■ DOCUMENT SECTION:
Just like that, our eyes are locked once again with the maker and creator and lover of our souls. The one that heals our brokenness redeems our failures and brings us to life. He is the firm foundation on which we build our homes, now being able to withstand throughout the storms.

This Sunday I looked for the woman, and when I found her I was met with a beaming, radiant joy. “I’ve been looking for you each Sunday,” she eagerly told me and it was then that I heard the news. After daily attacks for years on end, she had not one attack since our prayer. We cried together, knowing that there were no words to express how deeply we loved him and how grateful we were for his power.  See, waking up that day, I was stuck down and defeated in many ways, but in that moment everything made sense. Even in my failure, Jesus uses me as a vessel to bring his freedom because it never has been, nor will it ever be, about me. This is the greatest truth and the deepest joy of my life. When knowing who I am without him cannot compare to the truth of who I am in him. My failures cannot compare to his greatness. For in my darkest moments, his light shines from within and I can watch as it transforms me; I watch as it transforms others.
I am in love and I am unfaithful, but instead of letting me wander, he pursues me and speaks tenderly for me to return to his embrace.

 Father, have your way in our lives. Help our longings for you to be met with obedience to your law. Help those around us to see you beautifully shine from within, regardless of our pain or strife. In you and you alone we will bring freedom and love and hope to a world in need of your love. We hold on to your word and your truth in times of attack and oppression.
We partner with you Father. Cleanse us by your blood and please lead us to your cross as we accept your grace. We long for you.

■ EXERCISE TASK: According to the devotional reflection above, what news did the woman share when the narrator found her on Sunday?

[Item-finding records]
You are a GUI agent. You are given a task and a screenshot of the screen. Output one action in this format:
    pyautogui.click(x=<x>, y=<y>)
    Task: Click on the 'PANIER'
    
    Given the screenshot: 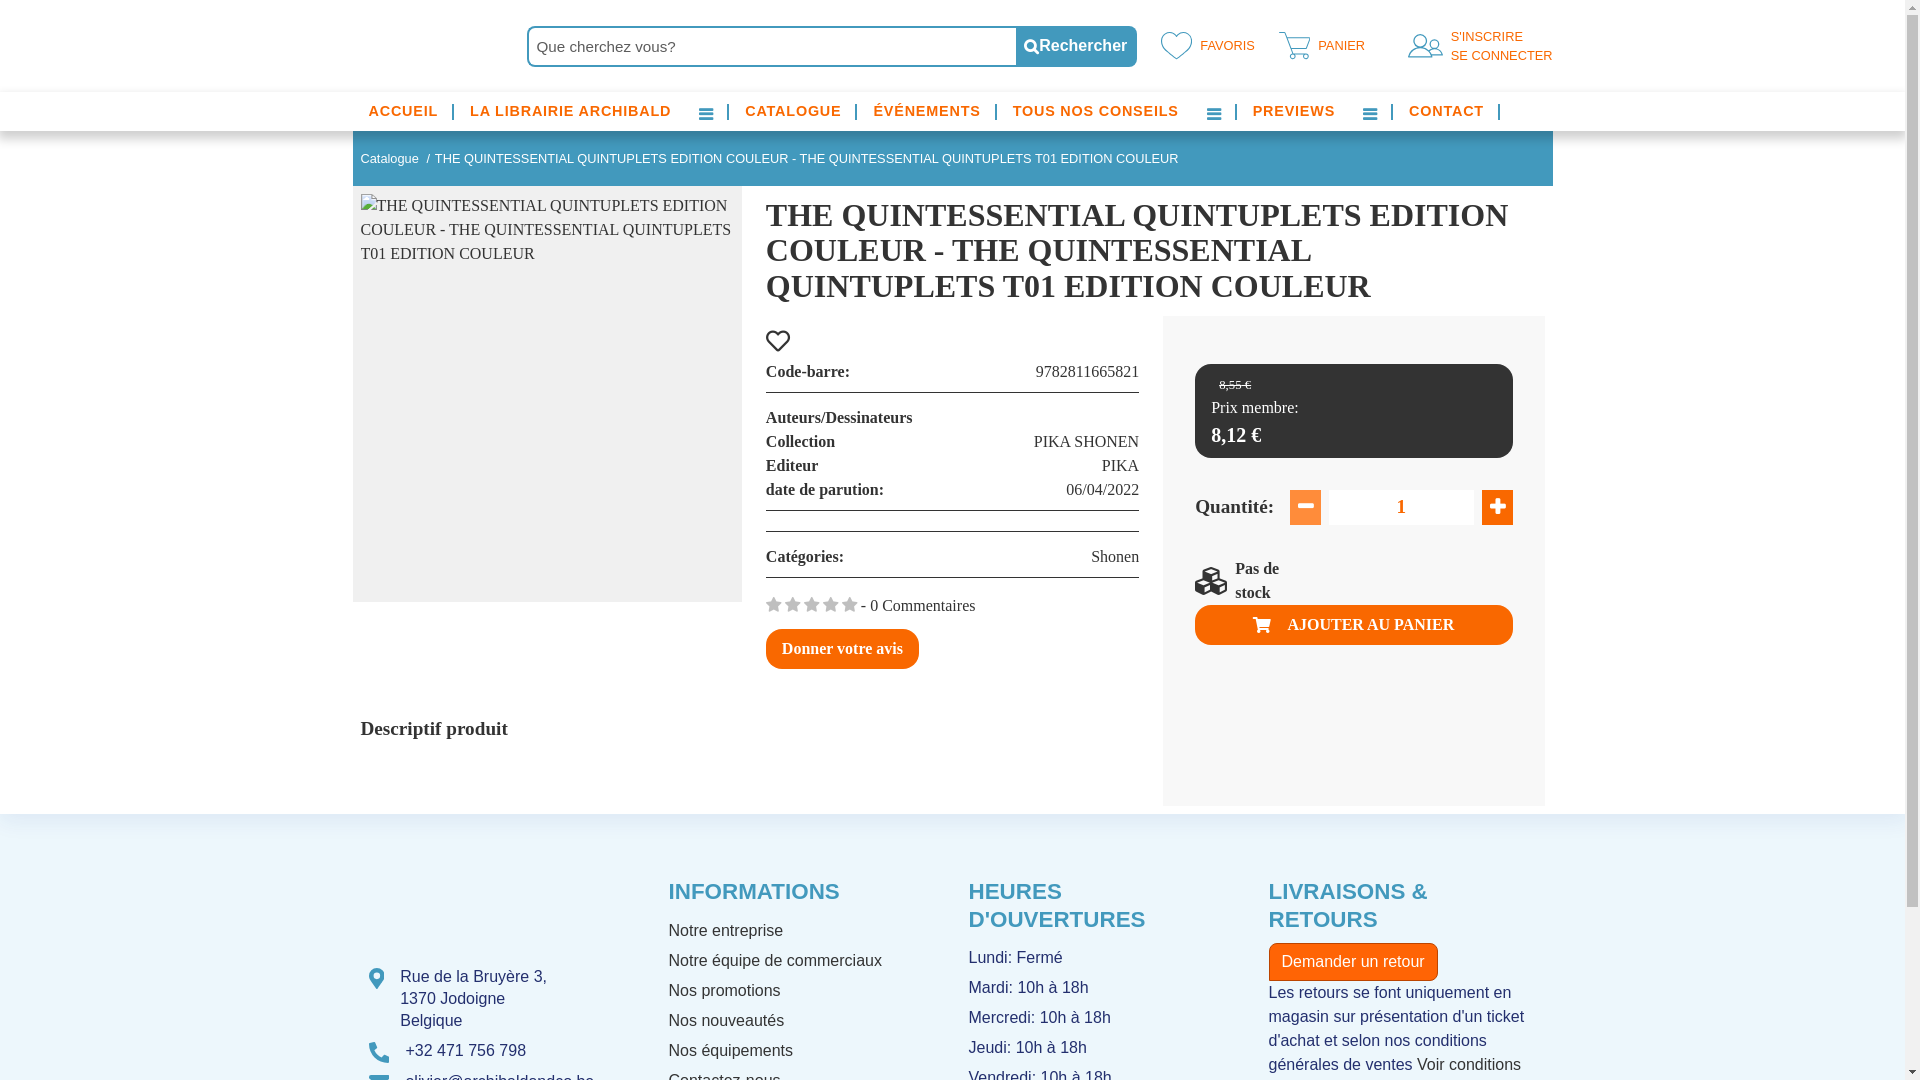 What is the action you would take?
    pyautogui.click(x=1318, y=45)
    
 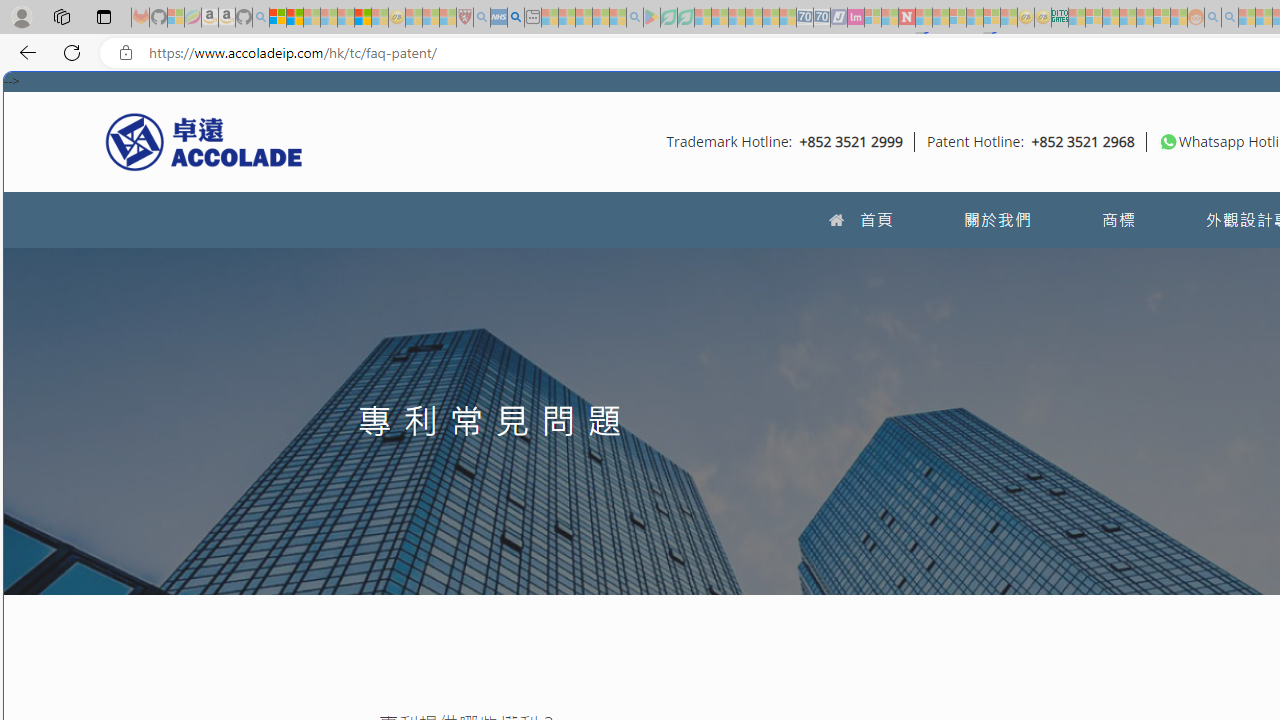 What do you see at coordinates (1092, 17) in the screenshot?
I see `'Microsoft account | Privacy - Sleeping'` at bounding box center [1092, 17].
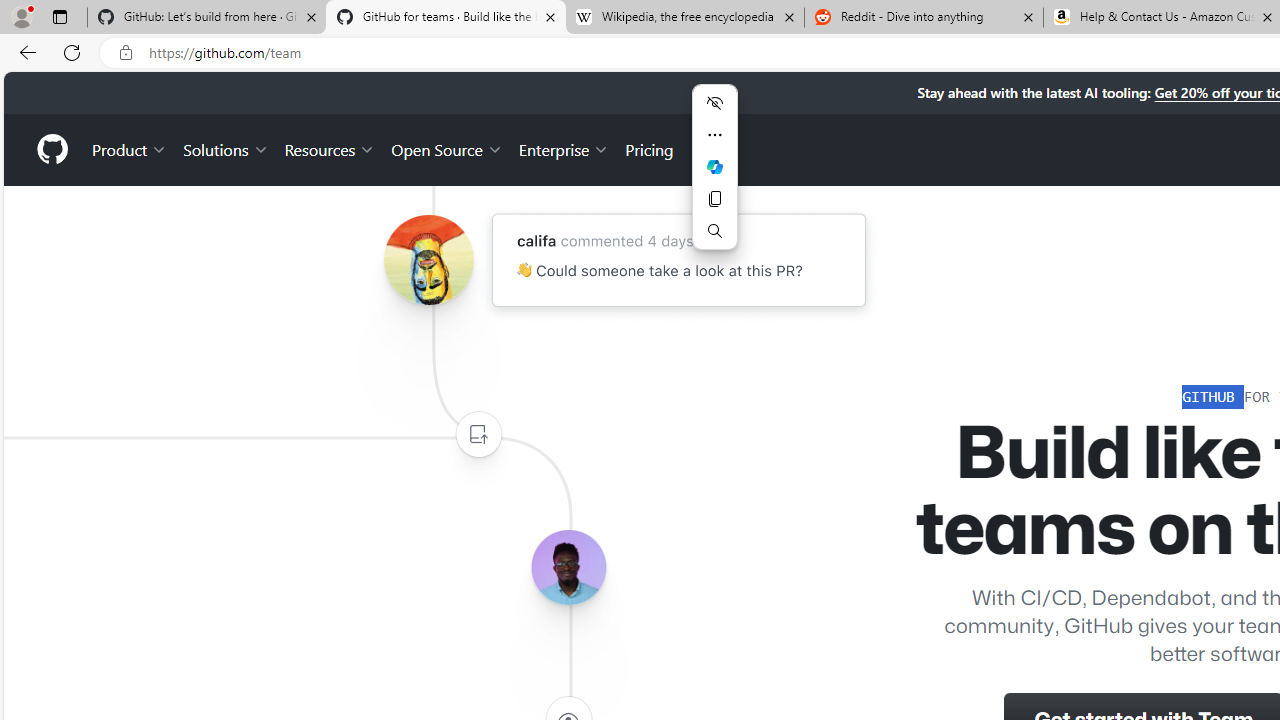 The image size is (1280, 720). Describe the element at coordinates (330, 148) in the screenshot. I see `'Resources'` at that location.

■ FULL ANSWER: After years of daily attacks, she had not had a single attack since their prayer.